Simplicity is a virtue, and one that’s easy to overlook in games where upgrade systems, complex enemy AI, and intricate level design often steal the spotlight. Yet the best games prove that, even stripped of their bells and whistles, strong cores can carry the entire experience. Death by Scrolling is an admirable attempt to follow this philosophy, throwing its hat into the roguelite ring with clear inspiration from Vampire Survivors. Unfortunately, it doesn’t stick the landing. Instead of trimming the fat to keep itself grounded, it overcorrects, trading meaningful depth for a gameplay loop that feels overly bare.
Death by Scrolling skips narrative and throws you straight into the gameplay loop. After picking a character, run and gun through various levels until you collect enough gold to pay the ferryman to escape the afterlife. Weapon and gem pickups for minor upgrades along the way do their best to help you, but success ultimately comes down to your endurance and ability to read the chaos on screen.
Unlike Vampire Survivors, where the entire map is open to you, in Death by Scrolling you’re constantly racing upwards as the hellfire rises from below, threatening to swallow you and end your run. Checkpoints at the top of each level offer a momentary reprieve, but they’re fleeting—mere pitstops before the game pushes you back into the upward scramble.
Grim Reapers occasionally appear as invincible, insta-killing enemies to keep you from mindlessly sprinting upwards, but are easy to ignore thanks to their habit of getting stuck on level geometry, undermining whatever danger they posed to the player.
Sadly, most of Death by Scrolling‘s enemies aren’t nearly as memorable as the Reaper unless it’s for all the wrong reasons (though in fairness, the Reaper is accompanied by a screenwide overlay and a hilariously corny “YOU WILL DIE” voiceline). Engaging with enemies can feel more punishing than rewarding, whether it’s massive, incurable damage over time from a venomous snake bite or a tumbleweed clobbering you with a dash attack that was charged offscreen.
But perhaps the bigger sin here is the lack of real player agency in well… everything. You have no actions beyond basic movement and a sprint (which is also gated by a minuscule stamina bar). Though power-ups occupy different colored inventory slots, ostensibly suggesting build variety, the lack of interaction renders the core loop painfully flat. Passive effects you pick up at the end of each level feel minimal or overly restrictive. There are no game-winning synergies to chase in Death by Scrolling, no smart outs you can build toward, nothing that lets you meaningfully shape a run. Just run to the top and pray you don’t get clobbered.
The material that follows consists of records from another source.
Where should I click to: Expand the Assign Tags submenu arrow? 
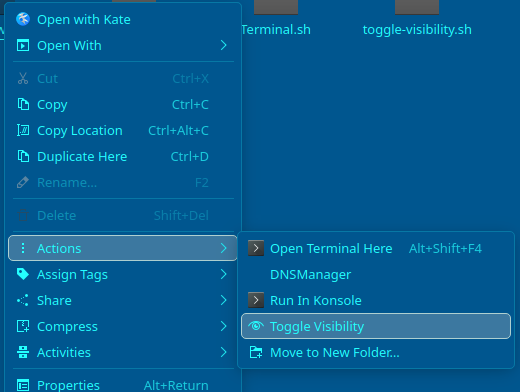[224, 274]
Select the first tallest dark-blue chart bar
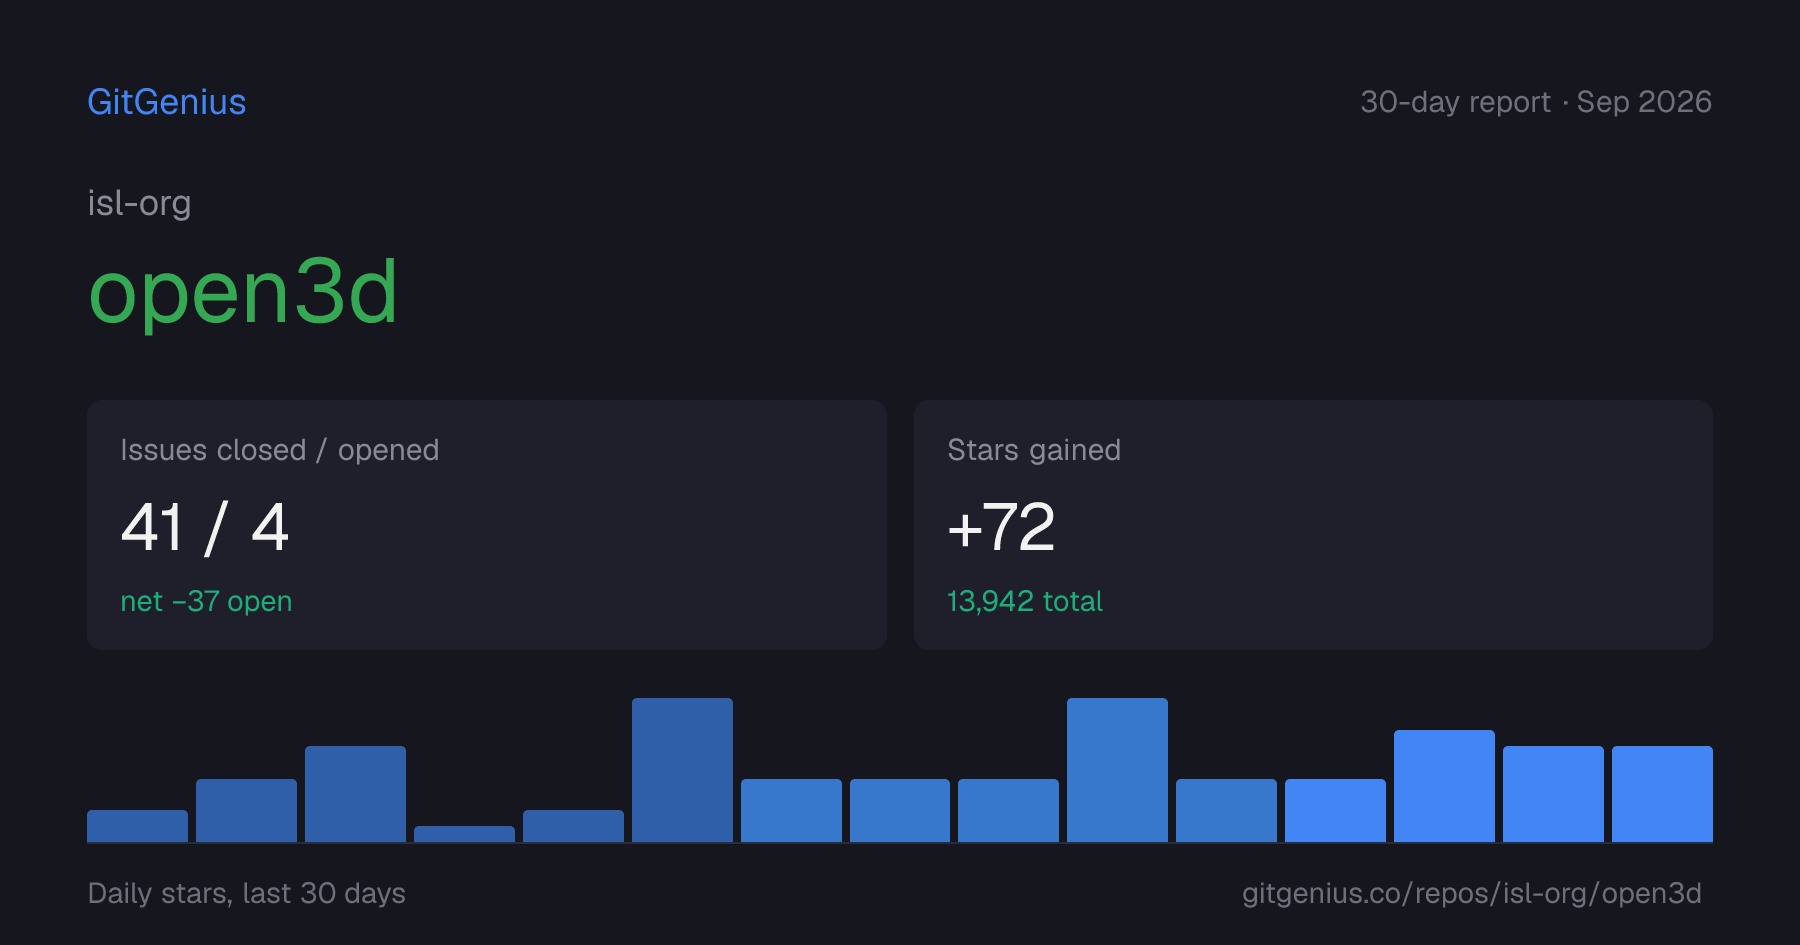The height and width of the screenshot is (945, 1800). (x=682, y=770)
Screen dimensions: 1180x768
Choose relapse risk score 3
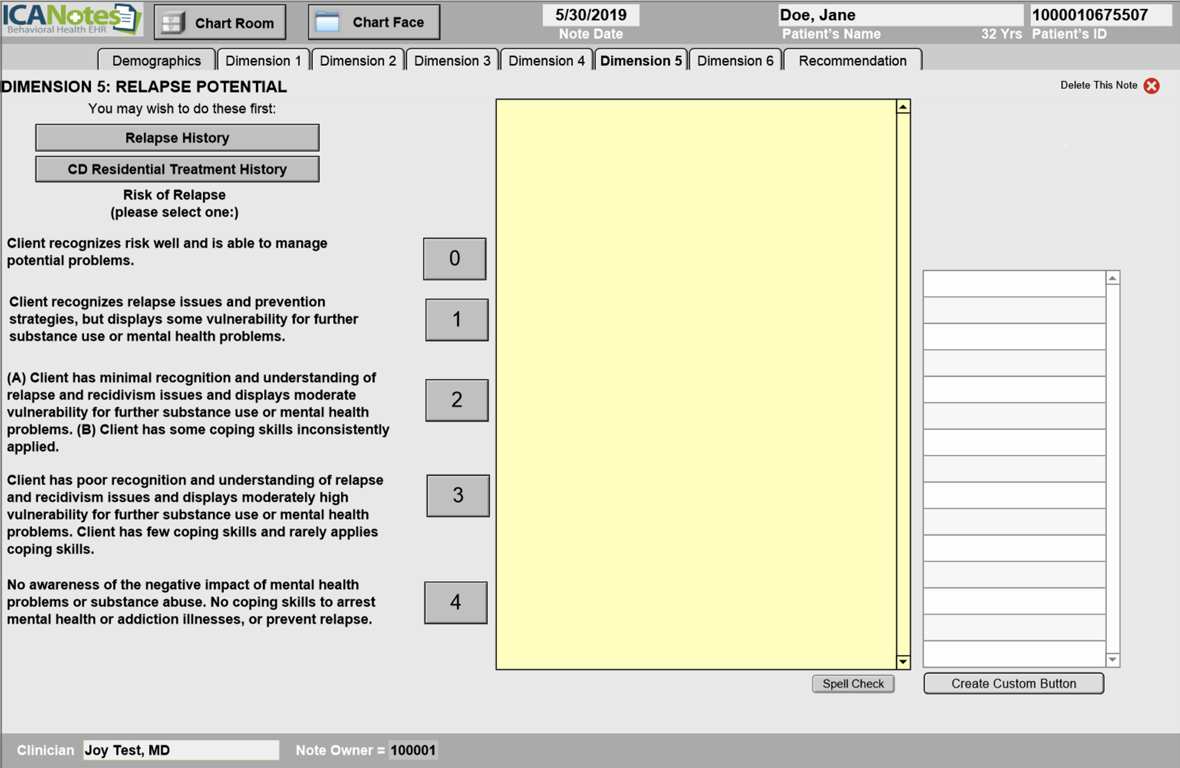click(457, 496)
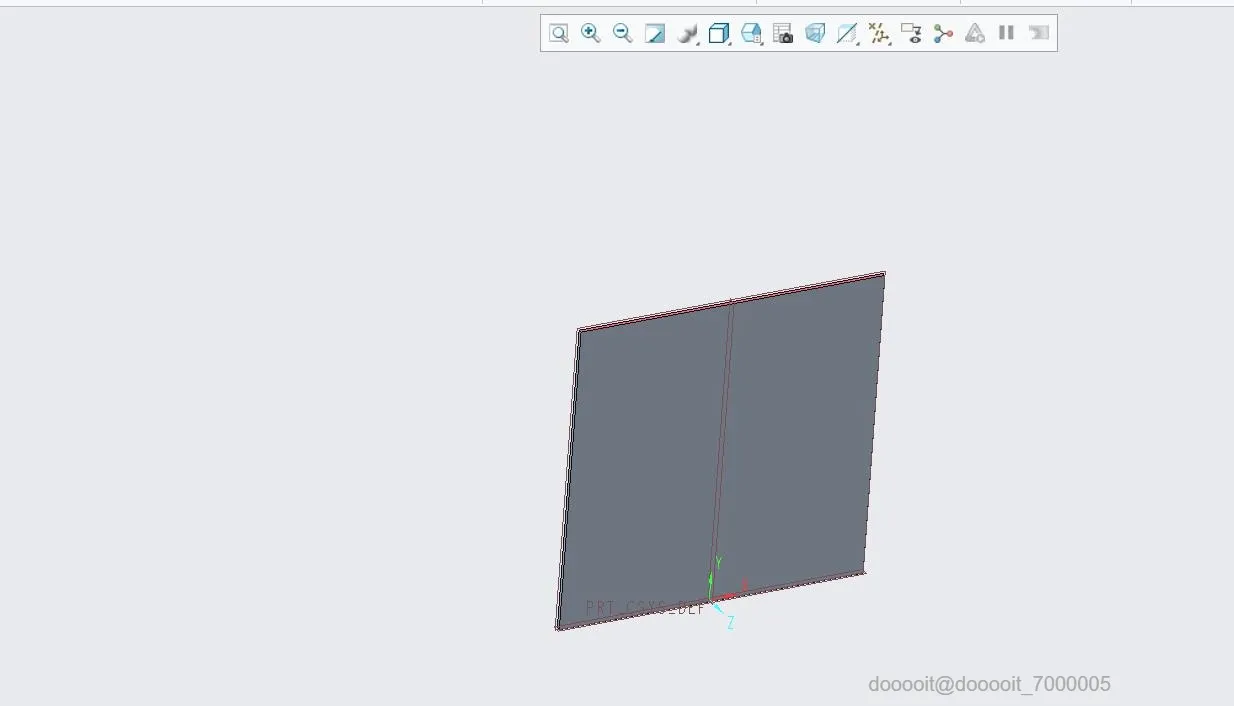1234x706 pixels.
Task: Click the last grayed toolbar icon
Action: (x=1039, y=33)
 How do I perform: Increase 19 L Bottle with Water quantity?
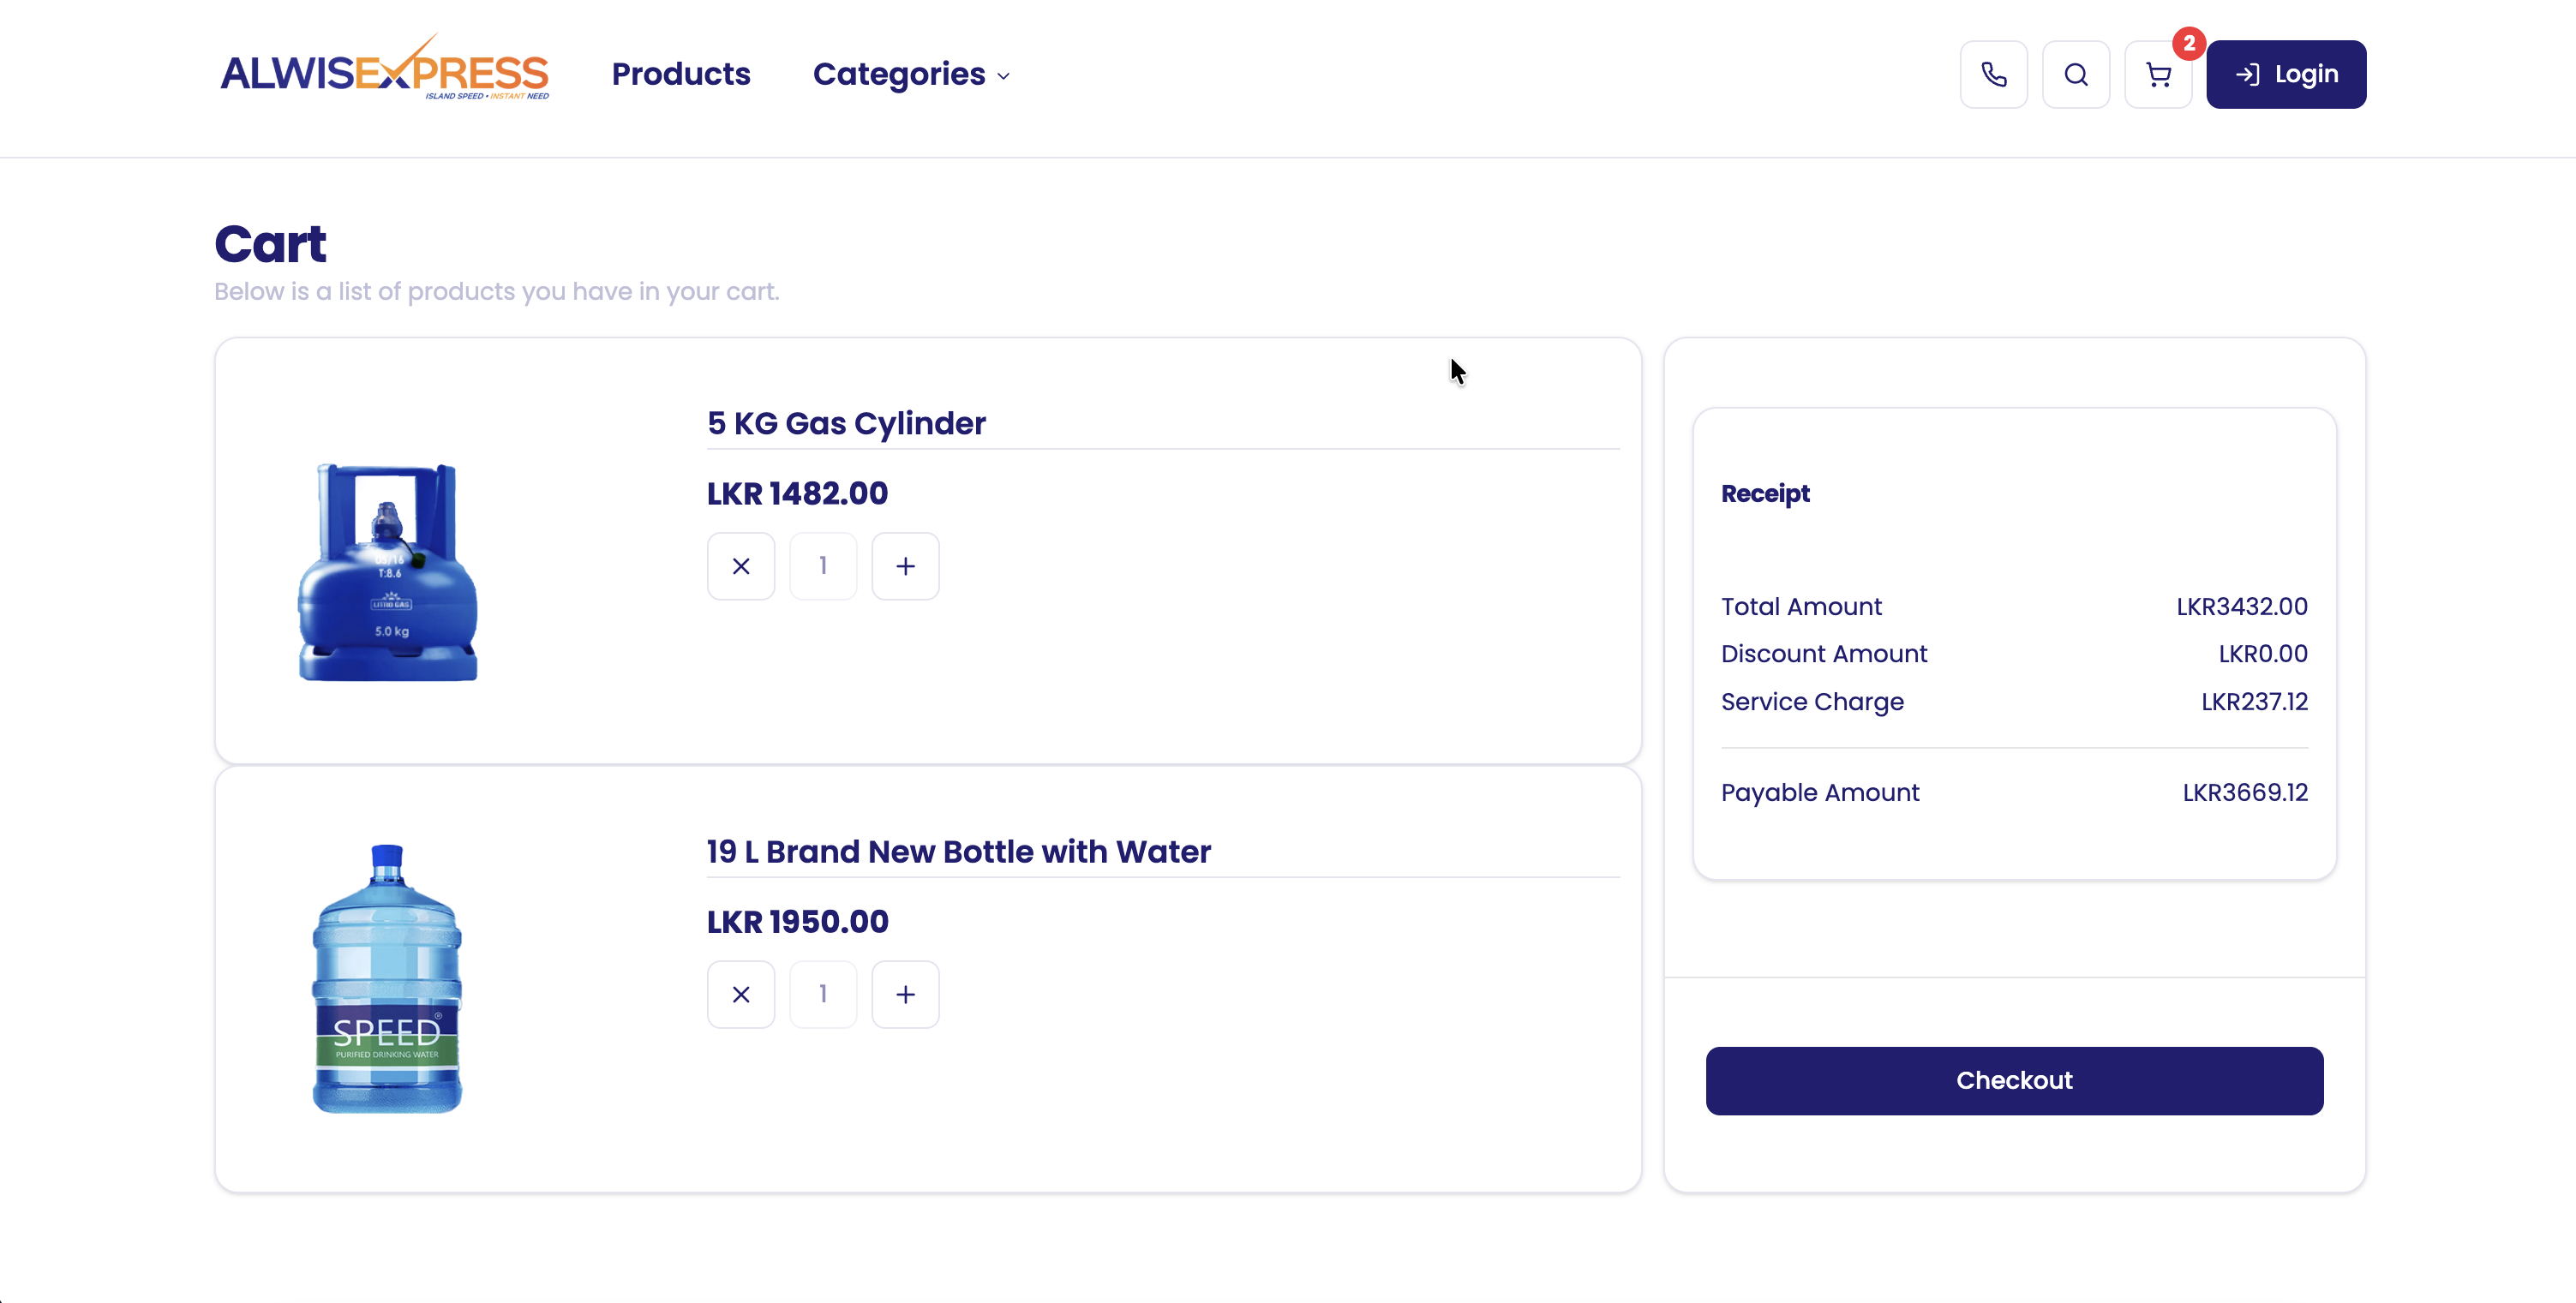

Further reinforcing this is how fleeting most power-ups feel. Many barely last more than a single level, preventing any real sense of build continuity. Some restrictions make sense: defensive blue power-ups, for instance, offer potent effects like temporary invulnerability or invisibility, but applying the same limitations to weapons (orange), their modest synergies (purple), and other offensive options (red) strips the core loop of depth. Instead of encouraging meaningful decisions on the fly, these systems feel overly constrained, lacking the fast-paced, reactive gameplay seen in games with similar mechanics such as Dead Cells.
Your only real incentive to keep playing Death by Scrolling is to unlock permanent bonuses by picking up gems during your runs. While the sheer number of unlocks initially seems impressive, the steep costs relative to how few gems you earn per run, and the rather tepid bonuses to overall gameplay, quickly kill any desire to engage with them.
Death by Scrolling‘s Audiovisuals also unfortunately lack depth, though I did get a good laugh out of the default sound mix; the first time I heard the “KACHING” from collecting gold had me jumping out of my seat like a horror jump scare. The music is stuck in a never-ending 30-second loop, while the sound effects lack any real punch.
Individual biomes are visually distinct and well crafted, but their layouts repeat quickly, to the point where you’ll start recognizing entire sections within just a few runs. Enemy spritework is detailed and varied, but stiff animations, such as charging enemies simply sliding toward you at higher speeds, keep them from standing out.
Death by Scrolling is a functional game. It controls well, is feature complete, and is mostly bug-free, but it lacks the spark needed to make it truly compelling. Recent updates have added new content and breathed some life into the experience, but the core remaining so bare still makes it a difficult game to recommend, unless you’re specifically looking for a stripped-down, low-commitment take on the genre.